Industrial breeding comprises a series of atrocities and maltreatments towards animals which are perceived only like goods to be fattened at lower costs, and to then put on the fork of the consumer... One can mistreat them, abuse them, harm them, what the heck… they are only roasted chickens, hamburgers, ribs, veal cutlets, stews, meatballs in sauce…etc.  No one hears or sees them  suffer !…  

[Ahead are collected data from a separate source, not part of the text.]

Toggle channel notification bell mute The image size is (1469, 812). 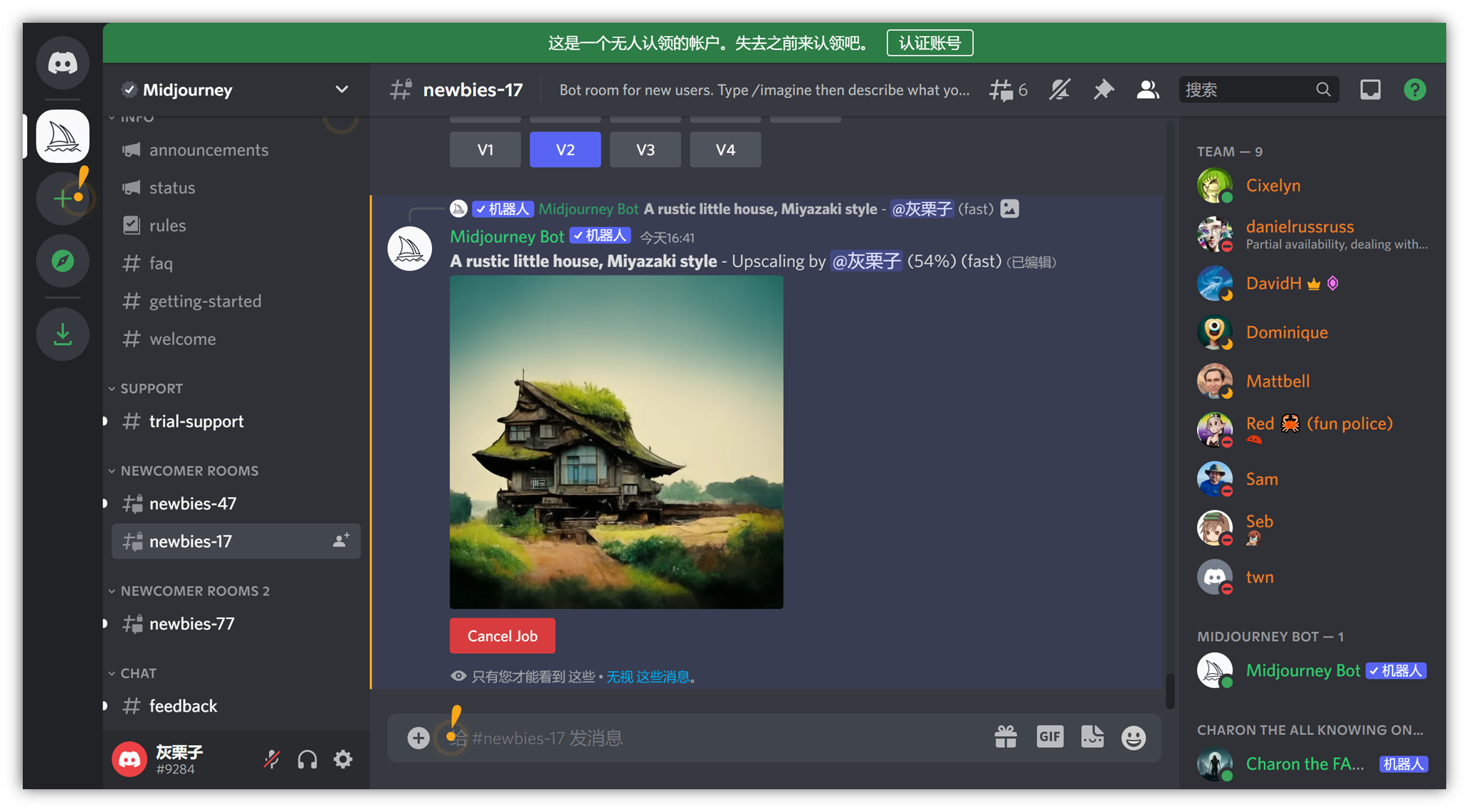click(1059, 90)
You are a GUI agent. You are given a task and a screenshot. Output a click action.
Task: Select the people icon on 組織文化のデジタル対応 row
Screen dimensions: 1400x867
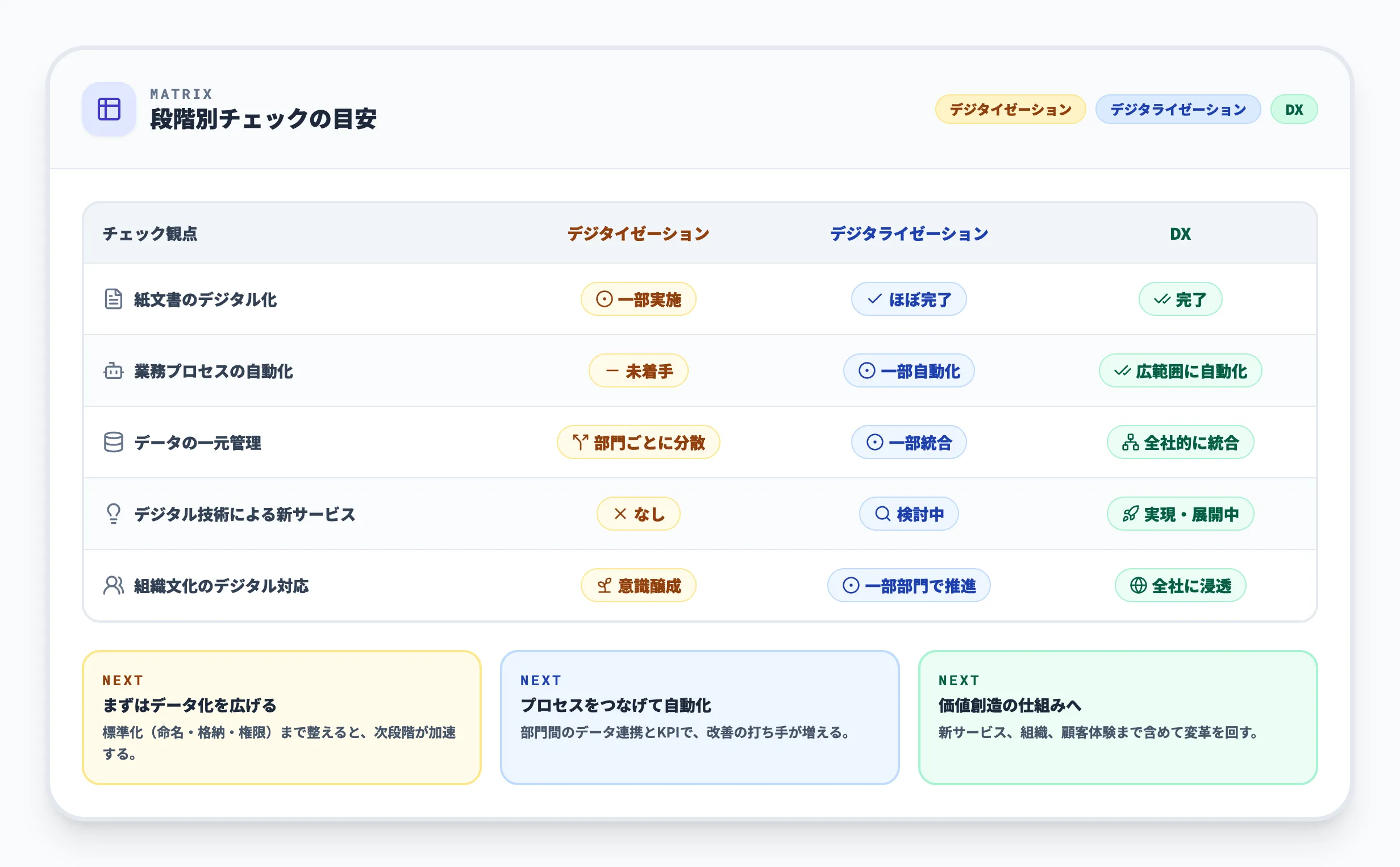pos(113,585)
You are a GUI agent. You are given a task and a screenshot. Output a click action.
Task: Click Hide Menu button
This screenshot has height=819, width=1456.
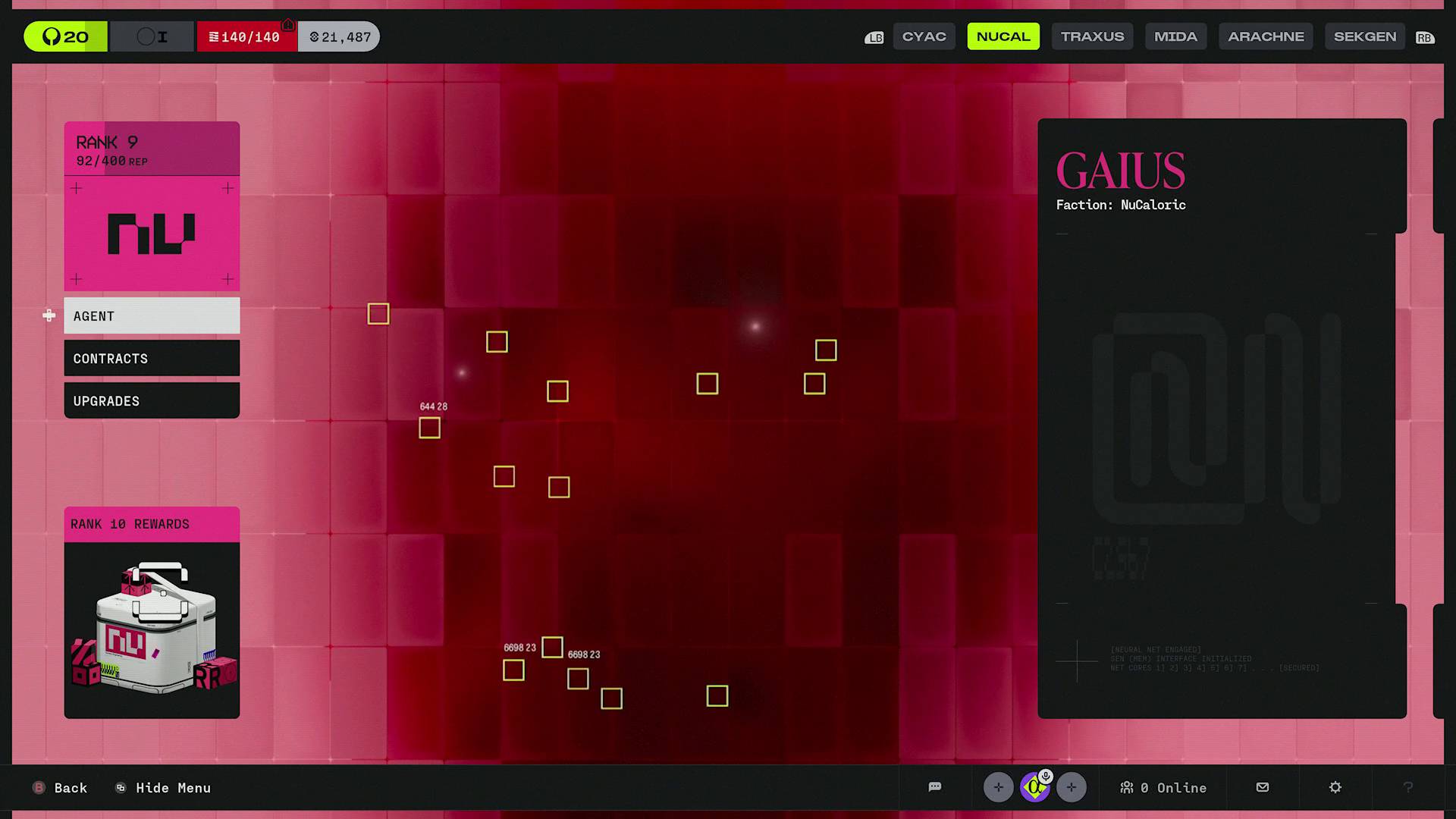click(x=163, y=788)
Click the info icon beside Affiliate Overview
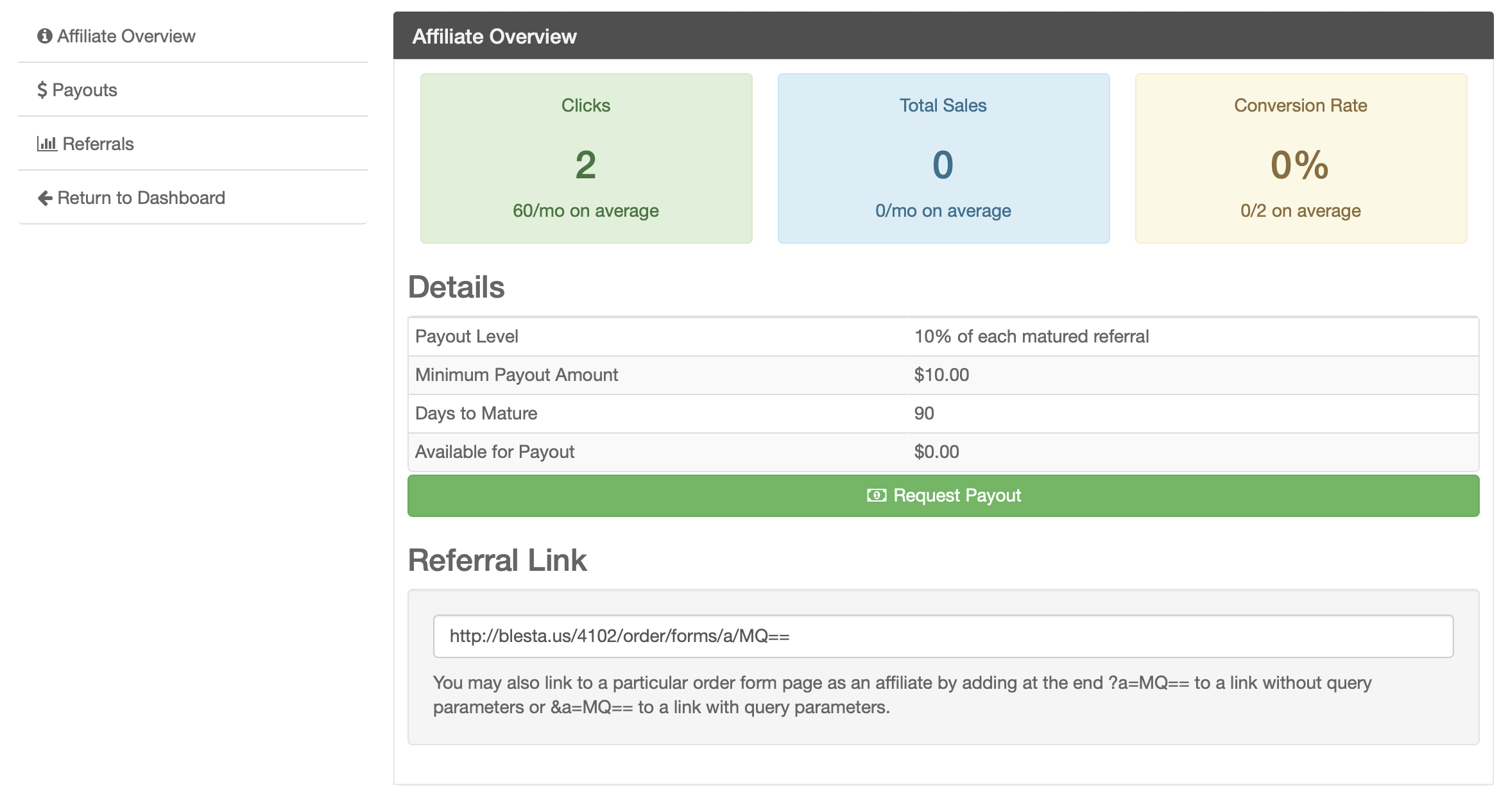The width and height of the screenshot is (1508, 812). 44,36
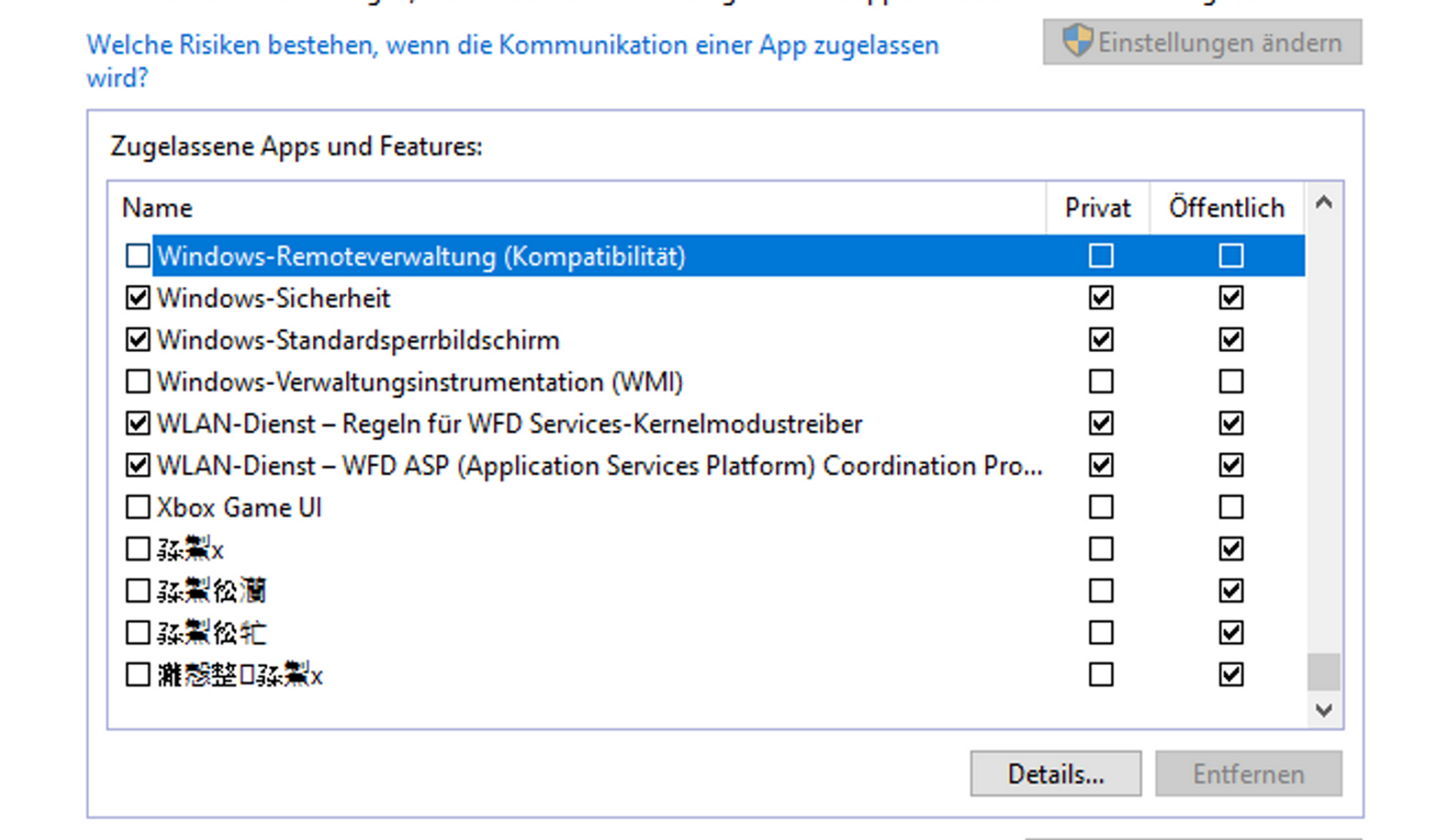Disable Privat for WLAN-Dienst Kernelmodustreiber rule
The width and height of the screenshot is (1434, 840).
1101,424
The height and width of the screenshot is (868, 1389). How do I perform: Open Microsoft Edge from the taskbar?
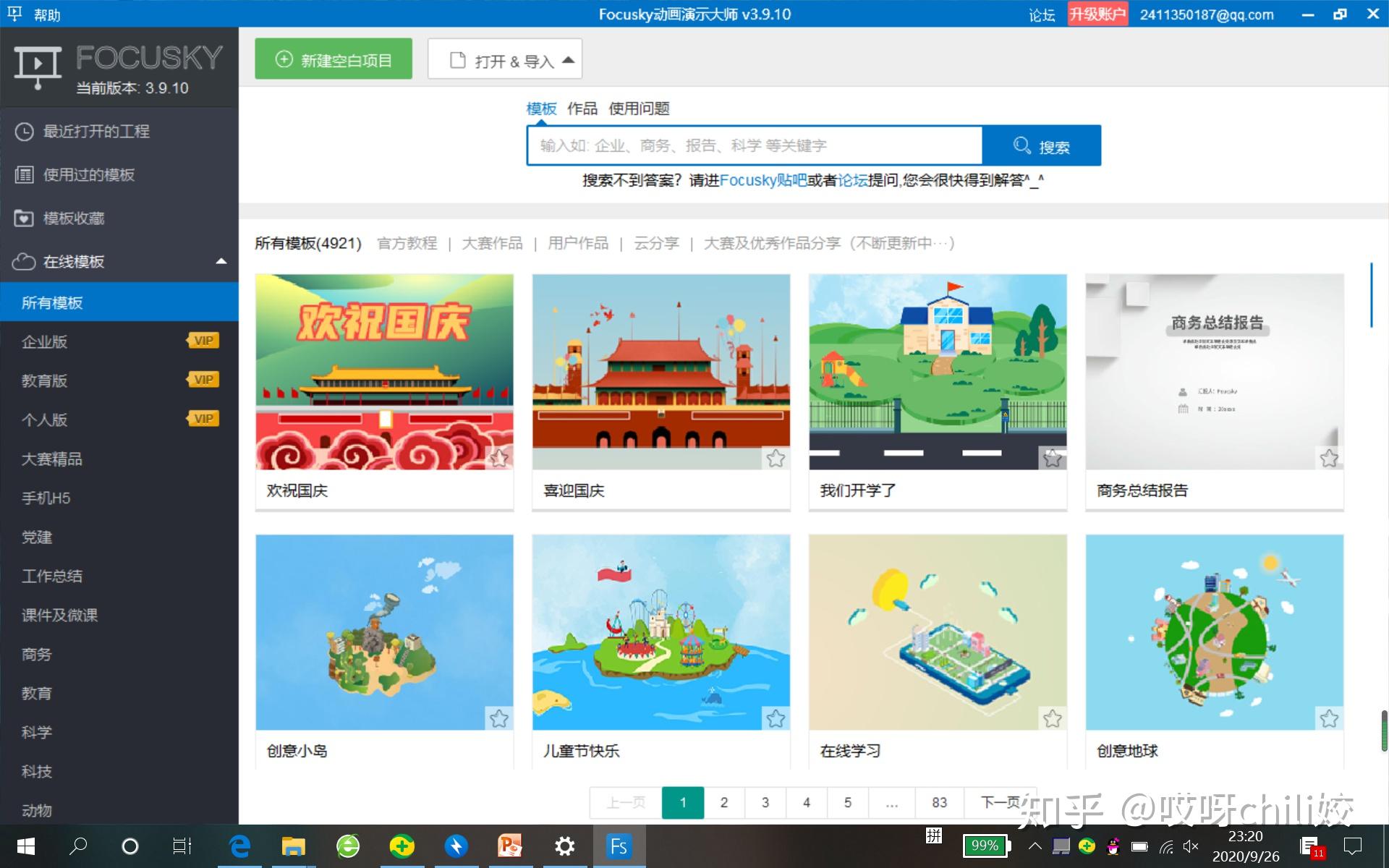click(x=239, y=845)
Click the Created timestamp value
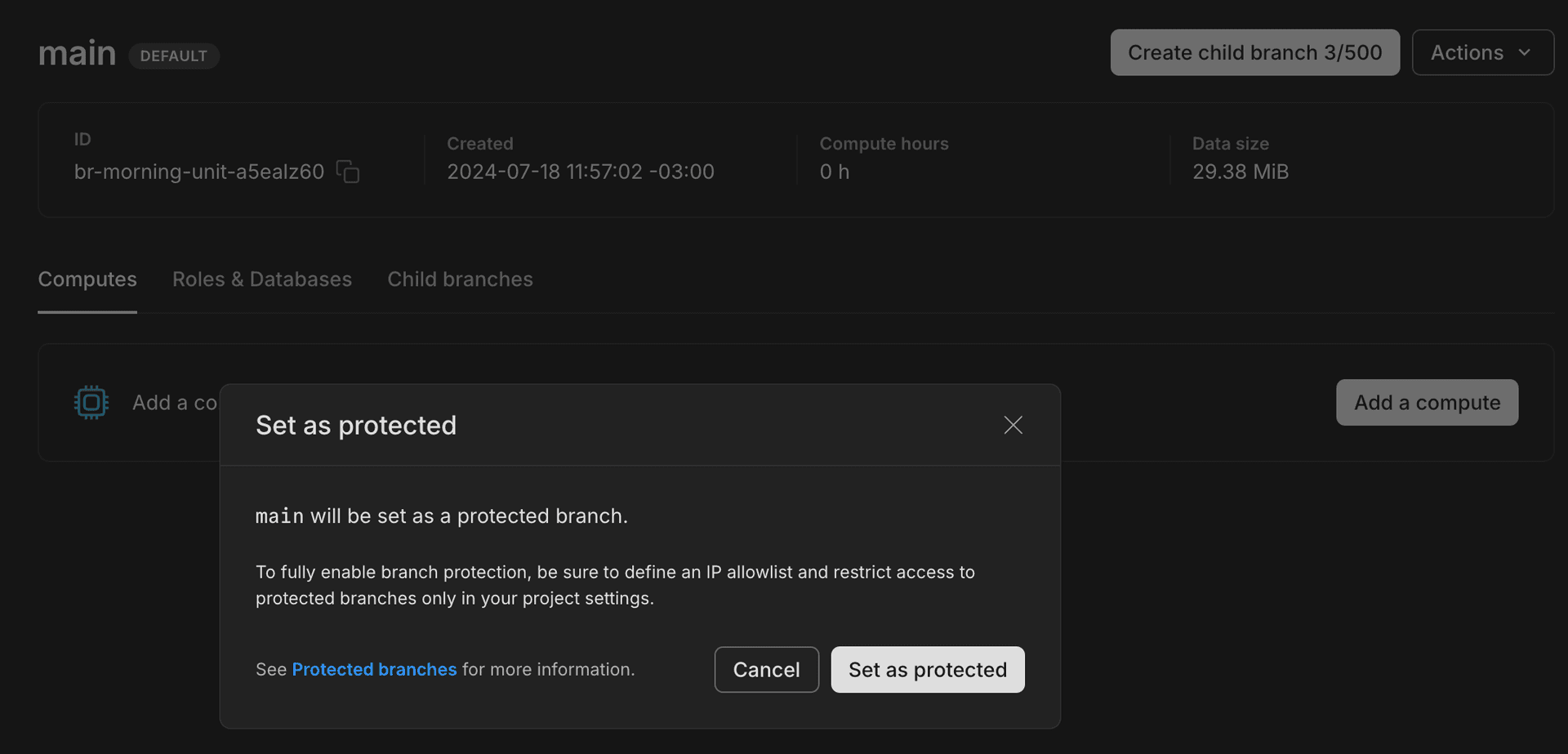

People have been led to believe that the designation Bio, from the Greek root meaning Life, is synonymous with freedom and animal well-being.  Bio or organic is just the lesser of two evils, a cover which camouflages the distress that exists under this label. Although the cow is shown grazing  in freedom,  it is not less separated from its baby, this baby to whom her milk should have belonged,  this baby condemned to a slaughterhouse and the mother condemned to repetitive pregnancies to produce milk, that will then be transformed  into cream, butter, cheese, yogurt etc. The hen which pecks in freedom was born from a brood which also bore male chicks but these are considered to be unsuitable for consumption and are sacrificed and thrown alive into a crusher.   How can food products which comprise this aftertaste of death be called "bio or organic" ?  

The reality is that the suffering created by industrial breeding and animal exploitation masqueraded as  « bio » led me to veganism.  I wish for every one to find the way to veganism which provides a new diet, new and live flavors rich in authentic values.